After I realized the significance of heartbeats, I changed how I ran meetings. I would prepare extensively so that everyone would find the meeting productive, emphasizing a culture of listening to each other and openly seeking the truth. The result was really positive, likely because they found meaning through doing good work that honored their own heartbeats. Kindness here was motivated by the significance of heartbeats.
Of course, there are many other ways to honor heartbeats, not just through meetings. We honor heartbeats when we take care of ourselves (rest, exercise, eat well) and we take care of others (family, friends, coworkers, and strangers). And this does not mean that we should not watch a silly movie or do something that might be viewed as goofing off (that’s actually relaxing). It simply means that we should be more conscious of our heartbeats so that, overall, we spend them wisely.

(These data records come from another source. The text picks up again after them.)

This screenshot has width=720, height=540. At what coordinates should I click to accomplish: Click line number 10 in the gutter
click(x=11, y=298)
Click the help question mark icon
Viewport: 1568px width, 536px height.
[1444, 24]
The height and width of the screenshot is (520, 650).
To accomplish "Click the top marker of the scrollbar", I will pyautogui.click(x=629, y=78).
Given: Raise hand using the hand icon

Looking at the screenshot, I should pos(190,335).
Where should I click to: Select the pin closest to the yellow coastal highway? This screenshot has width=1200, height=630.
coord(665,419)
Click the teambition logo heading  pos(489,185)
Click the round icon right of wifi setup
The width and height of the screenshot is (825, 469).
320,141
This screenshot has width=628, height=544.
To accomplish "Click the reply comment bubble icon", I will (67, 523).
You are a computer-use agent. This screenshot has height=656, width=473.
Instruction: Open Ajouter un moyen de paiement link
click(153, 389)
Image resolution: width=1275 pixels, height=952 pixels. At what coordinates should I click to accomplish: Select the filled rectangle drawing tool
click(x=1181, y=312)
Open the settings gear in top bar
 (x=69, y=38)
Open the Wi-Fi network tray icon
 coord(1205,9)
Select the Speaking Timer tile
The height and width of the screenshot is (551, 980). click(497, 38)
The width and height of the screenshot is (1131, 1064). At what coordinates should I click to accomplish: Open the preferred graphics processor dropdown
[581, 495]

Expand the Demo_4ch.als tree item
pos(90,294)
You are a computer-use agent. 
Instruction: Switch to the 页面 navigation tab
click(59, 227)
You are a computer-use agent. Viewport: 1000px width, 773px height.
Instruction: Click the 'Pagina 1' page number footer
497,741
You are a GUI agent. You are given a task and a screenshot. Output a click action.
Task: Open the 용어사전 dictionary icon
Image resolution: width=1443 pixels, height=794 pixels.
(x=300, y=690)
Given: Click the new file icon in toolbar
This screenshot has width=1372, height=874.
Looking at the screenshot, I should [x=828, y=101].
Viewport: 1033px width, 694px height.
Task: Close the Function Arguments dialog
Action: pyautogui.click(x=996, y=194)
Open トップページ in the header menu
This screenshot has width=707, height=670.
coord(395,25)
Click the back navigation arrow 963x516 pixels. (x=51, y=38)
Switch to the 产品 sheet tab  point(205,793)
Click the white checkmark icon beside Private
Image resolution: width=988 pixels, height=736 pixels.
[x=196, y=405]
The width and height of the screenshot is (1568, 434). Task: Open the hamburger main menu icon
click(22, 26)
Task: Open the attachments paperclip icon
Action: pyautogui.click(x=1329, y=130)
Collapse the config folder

Go ahead—feel your own heart. Marvel at what you have been given. And then decide what you want to do to make the most of them. Their yours to make a meaningful life with.
David (Prof K)
 Kirby, J.N., and colleagues: The current and future role of assessing heart rate variability and compassion training. Frontiers in Public Health volume 5: pgs 1-6, 2017. https://doi.org/10.3389/fpubh.2017.00040
 Grewn, K., and Light, K.C. Plasma oxytocin is related to lower cardiovascular and sympathetic reactivity to stress. Biol Psychol. Volume 87: 340-349 2011 doi:10.1016/j.biopsycho.2011.04.003
 You may do so by putting your hand over your heart or feeling your pulse at the wrist at the base of the thumb (don’t do so in the neck).